Wednesday 26 August 2015

Infected No More: 4 Former Leper Islands That You Can Visit

Leprosy has been an existing disease since the ancient times as shown through Hippocrates’s documents in 460 BC and the skeletal remains from the second millennium BC. It is characterized by developed symptoms like skin sores, lumps, and bumps. The outbreaks have affected thousands of people from all continents and the greatest ancient civilizations like China, India, and Egypt have feared that this disease was incurable and contagious, making the leprosy patients a terrifying sight for those who aren’t infected.
Photo Credit: miTsu420

Because of this fear, quarantine sites called leper colonies became widespread during the Middle Ages. These quarantine sites are mostly found in remote areas such as mountains and islands. Now in this time that the world knows that leprosy is curable and not contagious, most of these remote places are now abandoned and some islands continue to be homes of hundreds of people pr to none at all. There are islands however, that offer guided tours and welcome tourists to share their past and reintroduce the place to what it has become in the present. Here are four of the former leprosy colonies that you can visit.

1. Culion Island, Palawan, Philippines

Photo Credit: Roslyn in Starfish Island

Culion was the quarantine area for those who were infected by leprosy in the Philippines during the American period. It became known as the largest leper colony in the world with a recorded number of 16,138 patients. it was once also known as the Island of the Living Dead or the Island of No Return. With the island’s popularity for being the largest leper colony, it also became a laboratory for scientists around the world.
Photo Credit: Leslie Chua

It currently has more or less than 20,000 inhabitants and became open for everyone but this time, visitors can definitely go back home from the island with a smile. You can go here to sight-see,snorkel, eat fresh seafood, or visit the museum to know more about the island’s history.

Data listing
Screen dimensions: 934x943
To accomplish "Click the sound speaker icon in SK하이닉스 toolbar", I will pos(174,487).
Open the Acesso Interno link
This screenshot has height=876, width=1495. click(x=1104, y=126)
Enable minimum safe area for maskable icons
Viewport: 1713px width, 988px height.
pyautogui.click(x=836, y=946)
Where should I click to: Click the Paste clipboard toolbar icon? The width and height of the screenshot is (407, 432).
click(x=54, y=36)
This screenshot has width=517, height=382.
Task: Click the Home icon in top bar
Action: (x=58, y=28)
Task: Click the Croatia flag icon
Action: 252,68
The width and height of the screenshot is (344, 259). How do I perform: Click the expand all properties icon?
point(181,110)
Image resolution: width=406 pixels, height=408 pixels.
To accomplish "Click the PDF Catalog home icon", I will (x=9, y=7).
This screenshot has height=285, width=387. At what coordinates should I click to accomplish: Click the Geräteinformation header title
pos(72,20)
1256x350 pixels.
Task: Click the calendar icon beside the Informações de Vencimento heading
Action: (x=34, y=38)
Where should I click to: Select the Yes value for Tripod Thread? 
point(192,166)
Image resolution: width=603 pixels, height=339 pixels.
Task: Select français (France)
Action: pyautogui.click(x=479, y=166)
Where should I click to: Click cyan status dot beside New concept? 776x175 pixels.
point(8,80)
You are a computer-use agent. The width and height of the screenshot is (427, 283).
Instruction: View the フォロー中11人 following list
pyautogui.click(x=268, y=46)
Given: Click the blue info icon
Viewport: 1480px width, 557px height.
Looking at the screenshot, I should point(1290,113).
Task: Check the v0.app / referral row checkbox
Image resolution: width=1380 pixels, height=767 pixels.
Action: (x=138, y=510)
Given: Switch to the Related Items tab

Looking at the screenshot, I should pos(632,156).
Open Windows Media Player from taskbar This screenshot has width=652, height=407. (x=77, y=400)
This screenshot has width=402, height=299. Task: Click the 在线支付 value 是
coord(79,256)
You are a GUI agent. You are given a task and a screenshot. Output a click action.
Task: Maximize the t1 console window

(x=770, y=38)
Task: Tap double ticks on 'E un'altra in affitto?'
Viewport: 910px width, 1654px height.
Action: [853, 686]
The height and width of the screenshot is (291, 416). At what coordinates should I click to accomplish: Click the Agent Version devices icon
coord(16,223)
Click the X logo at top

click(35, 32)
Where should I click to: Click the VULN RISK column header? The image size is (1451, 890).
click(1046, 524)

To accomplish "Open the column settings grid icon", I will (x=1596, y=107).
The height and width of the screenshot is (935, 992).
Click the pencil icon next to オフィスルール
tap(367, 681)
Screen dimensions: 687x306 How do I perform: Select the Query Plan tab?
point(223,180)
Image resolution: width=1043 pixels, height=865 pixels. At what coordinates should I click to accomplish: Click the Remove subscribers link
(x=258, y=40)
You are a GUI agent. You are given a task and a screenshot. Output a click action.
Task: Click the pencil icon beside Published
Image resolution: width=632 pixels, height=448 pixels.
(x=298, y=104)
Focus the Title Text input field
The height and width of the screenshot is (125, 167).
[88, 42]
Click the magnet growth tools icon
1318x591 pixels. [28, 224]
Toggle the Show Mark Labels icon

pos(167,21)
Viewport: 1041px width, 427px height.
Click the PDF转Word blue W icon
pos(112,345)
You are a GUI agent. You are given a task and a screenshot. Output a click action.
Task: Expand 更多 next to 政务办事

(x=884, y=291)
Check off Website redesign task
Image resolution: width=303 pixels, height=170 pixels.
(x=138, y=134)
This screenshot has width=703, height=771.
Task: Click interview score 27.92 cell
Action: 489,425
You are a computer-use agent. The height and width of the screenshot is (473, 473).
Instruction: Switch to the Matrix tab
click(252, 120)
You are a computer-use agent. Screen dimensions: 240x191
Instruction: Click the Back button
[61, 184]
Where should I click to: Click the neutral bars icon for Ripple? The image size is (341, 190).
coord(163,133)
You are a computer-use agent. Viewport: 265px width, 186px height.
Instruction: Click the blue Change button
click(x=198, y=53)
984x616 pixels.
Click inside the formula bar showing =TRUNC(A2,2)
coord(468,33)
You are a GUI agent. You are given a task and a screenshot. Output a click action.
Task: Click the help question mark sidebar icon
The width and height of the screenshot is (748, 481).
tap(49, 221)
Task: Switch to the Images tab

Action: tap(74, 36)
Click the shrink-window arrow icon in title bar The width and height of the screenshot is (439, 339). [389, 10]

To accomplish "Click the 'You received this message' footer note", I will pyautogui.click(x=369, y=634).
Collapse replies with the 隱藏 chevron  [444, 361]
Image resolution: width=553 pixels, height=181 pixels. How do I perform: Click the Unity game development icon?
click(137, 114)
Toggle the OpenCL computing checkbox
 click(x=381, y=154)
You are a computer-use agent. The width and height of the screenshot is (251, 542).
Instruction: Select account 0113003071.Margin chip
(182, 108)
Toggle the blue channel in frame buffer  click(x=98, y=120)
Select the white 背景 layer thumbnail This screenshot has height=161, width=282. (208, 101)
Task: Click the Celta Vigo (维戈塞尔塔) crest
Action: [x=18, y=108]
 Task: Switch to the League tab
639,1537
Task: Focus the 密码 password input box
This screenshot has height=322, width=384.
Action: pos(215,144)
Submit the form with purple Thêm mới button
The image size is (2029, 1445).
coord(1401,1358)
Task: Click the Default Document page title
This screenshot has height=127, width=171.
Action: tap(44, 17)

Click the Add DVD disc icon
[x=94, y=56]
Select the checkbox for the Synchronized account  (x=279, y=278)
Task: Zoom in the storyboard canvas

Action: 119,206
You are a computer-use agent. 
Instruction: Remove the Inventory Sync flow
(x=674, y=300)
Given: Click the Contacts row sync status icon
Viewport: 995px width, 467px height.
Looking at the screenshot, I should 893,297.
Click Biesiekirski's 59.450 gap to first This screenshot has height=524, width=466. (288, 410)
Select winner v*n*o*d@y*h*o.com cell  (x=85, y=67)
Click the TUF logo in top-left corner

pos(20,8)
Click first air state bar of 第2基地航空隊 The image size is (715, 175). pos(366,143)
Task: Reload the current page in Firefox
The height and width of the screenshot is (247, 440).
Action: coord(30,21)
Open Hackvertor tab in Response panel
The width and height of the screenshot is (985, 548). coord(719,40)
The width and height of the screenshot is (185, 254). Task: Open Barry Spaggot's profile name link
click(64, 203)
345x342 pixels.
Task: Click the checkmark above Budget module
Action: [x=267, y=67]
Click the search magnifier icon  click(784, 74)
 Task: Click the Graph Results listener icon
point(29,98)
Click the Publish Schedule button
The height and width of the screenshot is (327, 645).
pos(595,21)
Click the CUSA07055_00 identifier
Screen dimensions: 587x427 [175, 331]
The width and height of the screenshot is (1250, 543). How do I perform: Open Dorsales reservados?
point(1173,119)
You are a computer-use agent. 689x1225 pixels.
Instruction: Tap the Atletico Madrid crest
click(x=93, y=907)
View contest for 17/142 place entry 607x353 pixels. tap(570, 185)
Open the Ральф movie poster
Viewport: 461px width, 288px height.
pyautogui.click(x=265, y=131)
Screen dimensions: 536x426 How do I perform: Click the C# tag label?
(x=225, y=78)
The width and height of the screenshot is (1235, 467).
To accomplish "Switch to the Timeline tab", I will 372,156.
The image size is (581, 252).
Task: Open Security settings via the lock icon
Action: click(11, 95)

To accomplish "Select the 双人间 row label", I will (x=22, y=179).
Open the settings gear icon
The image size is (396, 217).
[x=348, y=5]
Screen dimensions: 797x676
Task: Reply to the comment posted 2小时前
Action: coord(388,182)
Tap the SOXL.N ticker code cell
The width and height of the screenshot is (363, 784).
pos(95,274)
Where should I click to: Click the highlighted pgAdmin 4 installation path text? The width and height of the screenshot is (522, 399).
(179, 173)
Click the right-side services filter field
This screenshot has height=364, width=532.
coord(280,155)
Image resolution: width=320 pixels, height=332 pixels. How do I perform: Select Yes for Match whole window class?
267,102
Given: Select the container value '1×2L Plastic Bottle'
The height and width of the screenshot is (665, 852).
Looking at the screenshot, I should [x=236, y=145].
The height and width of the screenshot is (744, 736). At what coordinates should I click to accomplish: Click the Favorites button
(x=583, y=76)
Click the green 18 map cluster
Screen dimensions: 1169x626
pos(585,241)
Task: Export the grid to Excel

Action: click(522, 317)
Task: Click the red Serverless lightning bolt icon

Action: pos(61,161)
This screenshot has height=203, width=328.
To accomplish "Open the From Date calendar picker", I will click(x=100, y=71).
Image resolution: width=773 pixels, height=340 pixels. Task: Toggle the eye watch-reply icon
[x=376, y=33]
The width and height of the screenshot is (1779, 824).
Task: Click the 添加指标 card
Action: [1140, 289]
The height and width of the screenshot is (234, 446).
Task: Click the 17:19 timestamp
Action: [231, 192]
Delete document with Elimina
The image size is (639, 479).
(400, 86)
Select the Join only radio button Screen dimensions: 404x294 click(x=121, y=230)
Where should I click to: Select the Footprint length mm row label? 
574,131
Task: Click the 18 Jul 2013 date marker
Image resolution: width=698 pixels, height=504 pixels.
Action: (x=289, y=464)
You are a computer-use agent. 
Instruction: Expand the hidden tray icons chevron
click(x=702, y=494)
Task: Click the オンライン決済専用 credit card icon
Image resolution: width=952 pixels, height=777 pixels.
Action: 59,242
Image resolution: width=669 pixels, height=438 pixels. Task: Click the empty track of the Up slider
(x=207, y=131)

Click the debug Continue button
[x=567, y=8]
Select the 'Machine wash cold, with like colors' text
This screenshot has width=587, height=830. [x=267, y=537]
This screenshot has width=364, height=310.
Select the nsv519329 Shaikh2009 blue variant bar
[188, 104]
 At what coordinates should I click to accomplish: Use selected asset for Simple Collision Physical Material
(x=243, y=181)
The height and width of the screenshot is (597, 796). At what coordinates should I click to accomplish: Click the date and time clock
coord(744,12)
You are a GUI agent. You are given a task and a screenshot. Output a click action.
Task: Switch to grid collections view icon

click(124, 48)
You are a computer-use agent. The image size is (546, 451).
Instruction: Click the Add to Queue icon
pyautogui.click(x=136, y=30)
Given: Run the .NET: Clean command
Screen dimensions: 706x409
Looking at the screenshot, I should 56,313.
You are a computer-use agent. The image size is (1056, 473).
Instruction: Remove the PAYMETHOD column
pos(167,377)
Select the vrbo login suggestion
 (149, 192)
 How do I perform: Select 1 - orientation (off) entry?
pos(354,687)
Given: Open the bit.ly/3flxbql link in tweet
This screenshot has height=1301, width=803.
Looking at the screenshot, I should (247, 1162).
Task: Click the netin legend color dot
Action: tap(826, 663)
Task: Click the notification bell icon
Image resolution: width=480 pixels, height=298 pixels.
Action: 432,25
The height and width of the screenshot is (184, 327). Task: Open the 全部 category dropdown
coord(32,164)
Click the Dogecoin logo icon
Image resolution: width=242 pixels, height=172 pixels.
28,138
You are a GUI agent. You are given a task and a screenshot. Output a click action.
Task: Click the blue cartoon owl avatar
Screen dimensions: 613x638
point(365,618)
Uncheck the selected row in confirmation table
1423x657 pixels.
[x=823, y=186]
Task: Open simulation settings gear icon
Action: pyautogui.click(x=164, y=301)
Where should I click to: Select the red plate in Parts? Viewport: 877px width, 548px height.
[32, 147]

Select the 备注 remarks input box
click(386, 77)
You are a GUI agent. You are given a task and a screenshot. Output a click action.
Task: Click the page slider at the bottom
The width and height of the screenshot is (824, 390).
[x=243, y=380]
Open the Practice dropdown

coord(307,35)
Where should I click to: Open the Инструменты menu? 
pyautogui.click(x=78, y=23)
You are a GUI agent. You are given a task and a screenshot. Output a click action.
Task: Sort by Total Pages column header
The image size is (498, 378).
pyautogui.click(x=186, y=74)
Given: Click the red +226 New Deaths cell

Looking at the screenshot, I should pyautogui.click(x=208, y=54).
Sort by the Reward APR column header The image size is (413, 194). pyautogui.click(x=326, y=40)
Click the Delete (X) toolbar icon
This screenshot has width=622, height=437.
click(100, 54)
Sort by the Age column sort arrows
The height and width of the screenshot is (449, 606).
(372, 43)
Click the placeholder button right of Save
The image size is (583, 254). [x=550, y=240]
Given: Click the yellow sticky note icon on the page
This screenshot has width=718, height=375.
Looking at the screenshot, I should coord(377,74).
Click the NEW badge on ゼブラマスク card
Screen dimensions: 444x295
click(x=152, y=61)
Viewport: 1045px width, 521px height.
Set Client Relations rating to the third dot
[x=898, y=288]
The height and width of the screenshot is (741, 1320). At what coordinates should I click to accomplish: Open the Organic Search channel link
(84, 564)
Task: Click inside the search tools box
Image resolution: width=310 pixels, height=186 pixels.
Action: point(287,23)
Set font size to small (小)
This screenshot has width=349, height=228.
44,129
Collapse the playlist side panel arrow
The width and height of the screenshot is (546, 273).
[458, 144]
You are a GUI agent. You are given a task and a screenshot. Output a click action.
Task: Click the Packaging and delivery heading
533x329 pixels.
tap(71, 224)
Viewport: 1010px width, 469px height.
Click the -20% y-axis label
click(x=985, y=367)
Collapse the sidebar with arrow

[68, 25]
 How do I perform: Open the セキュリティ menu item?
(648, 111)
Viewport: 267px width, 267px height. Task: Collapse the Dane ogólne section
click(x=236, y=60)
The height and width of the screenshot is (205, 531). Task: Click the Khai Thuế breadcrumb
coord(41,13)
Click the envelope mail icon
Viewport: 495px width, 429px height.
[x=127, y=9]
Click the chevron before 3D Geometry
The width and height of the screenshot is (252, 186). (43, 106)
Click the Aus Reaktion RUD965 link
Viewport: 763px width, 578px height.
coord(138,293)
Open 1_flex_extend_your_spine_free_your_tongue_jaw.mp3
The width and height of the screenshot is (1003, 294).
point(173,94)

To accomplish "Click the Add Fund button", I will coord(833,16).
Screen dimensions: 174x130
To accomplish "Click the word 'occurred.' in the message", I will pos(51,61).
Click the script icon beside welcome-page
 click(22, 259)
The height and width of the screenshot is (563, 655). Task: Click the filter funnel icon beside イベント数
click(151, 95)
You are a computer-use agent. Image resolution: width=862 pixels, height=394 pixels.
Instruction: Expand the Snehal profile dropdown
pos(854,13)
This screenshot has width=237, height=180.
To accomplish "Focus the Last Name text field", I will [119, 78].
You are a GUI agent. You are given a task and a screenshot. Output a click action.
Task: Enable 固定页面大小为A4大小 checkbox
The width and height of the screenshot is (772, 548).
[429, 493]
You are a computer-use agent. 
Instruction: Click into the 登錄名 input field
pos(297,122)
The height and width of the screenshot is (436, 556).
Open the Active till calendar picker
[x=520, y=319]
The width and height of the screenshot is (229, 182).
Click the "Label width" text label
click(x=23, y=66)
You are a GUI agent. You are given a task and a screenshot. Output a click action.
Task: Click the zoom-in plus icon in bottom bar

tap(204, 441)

Problems and tasks
• a. From the leper islands article, reproduce the passage from "1. Culion Island, Palawan, Philippines" up to and including "the island’s history.".
• b. Turn the paragraph of the leper islands article that begins "Culion was the quarantine area" into a short bulleted list that keeps its main facts.
• c. Pick up the leper islands article after its last sentence and keep writing it.
The material that comes after the leper islands article is separate from it.

Task results
• a.
1. Culion Island, Palawan, Philippines

Photo Credit: Roslyn in Starfish Island

Culion was the quarantine area for those who were infected by leprosy in the Philippines during the American period. It became known as the largest leper colony in the world with a recorded number of 16,138 patients. it was once also known as the Island of the Living Dead or the Island of No Return. With the island’s popularity for being the largest leper colony, it also became a laboratory for scientists around the world.
Photo Credit: Leslie Chua

It currently has more or less than 20,000 inhabitants and became open for everyone but this time, visitors can definitely go back home from the island with a smile. You can go here to sight-see,snorkel, eat fresh seafood, or visit the museum to know more about the island’s history.

• b.
- Culion was the Philippines' quarantine area for people with leprosy during the American period.
- It became known as the world's largest leper colony, with 16,138 recorded patients.
- It was also called the Island of the Living Dead or the Island of No Return.
- Its fame as the largest colony made it a laboratory for scientists from around the world.

• c.
2. Chacachacare, Trinidad and Tobago

Photo Credit: Mark Morgan Trinidad A

Before it turned into a leper colony, Chacachacare was a cotton plantation and a whaling station, but now it sits quietly as an abandoned and uninhabited island. The leper asylum built on the island was operated by Dominican nuns from France who took care of the leprosy patients. When you visit the island, you might chance upon the small cemetery that pays tribute to the nuns that stayed in the island until their last days.
Photo Credit: Bill-S2001

Although uninhabited, Chacachacare has a lighthouse and a Hindu Temple that remain functional. Locals and even tourists sail their way to the island to camp, have a barbecue, swim in the beach, trek to the leper colony ruins, or party all night long. Stunning views of the cliffs, beaches, and vegetation will surround you in the island but expect piles of trash around some areas.

3. Kalydon (Spinalonga), Crete, Greece

Photo Credit: alan.cwoodward

On Greece’s largest island, Crete, the small island of Kalydon, also known as Spinalonga, sits nearby Elounda on the east side of the island and was known to be Greece’s leper island. On May 30, 1903, Crete decided to transform what was known before as Spinalonga into a leper island, and 250 patients from various parts of Crete were moved to the island. It continued to receive more patients after the unification of Crete and Greece until 1957. When leprosy became curable and the last 20 patents were moved to Athens, it became uninhabited for years and later on developed into a popular tourist destination in Crete.
Photo Credit: symbenian

Kalydon isn’t only known for being an ex-leper colony but also for its small pebble beaches and ruins that thousands of tourists visit every year. To get there, you must take a boat from Agios Nikolaos, Elounda, or Plaka.

4. Kalaupapa, Hawaii, USA

Photo Credit: Ryan Jones

To prevent the spread of leprosy in Hawaii, King Kamehameha V and the Hawaii Board of Health created an act in 1865 to control the spread of what was known to be a ‘highly contagious disease’ by moving all the infected in the remote Molokai Island, right in the small community of Kalaupapa.
Photo Credit: h willome

The village is situated in Kalaupapa Peninsula, at the base of some of the highest sea cliffs in the world and rough seas off shore. In 1866 when the law was put to effect, 12 patients were the first people to be quarantined in the island. In the later years, the population grew a thousand at its peak and the village continued to work as a leper colony until 1969.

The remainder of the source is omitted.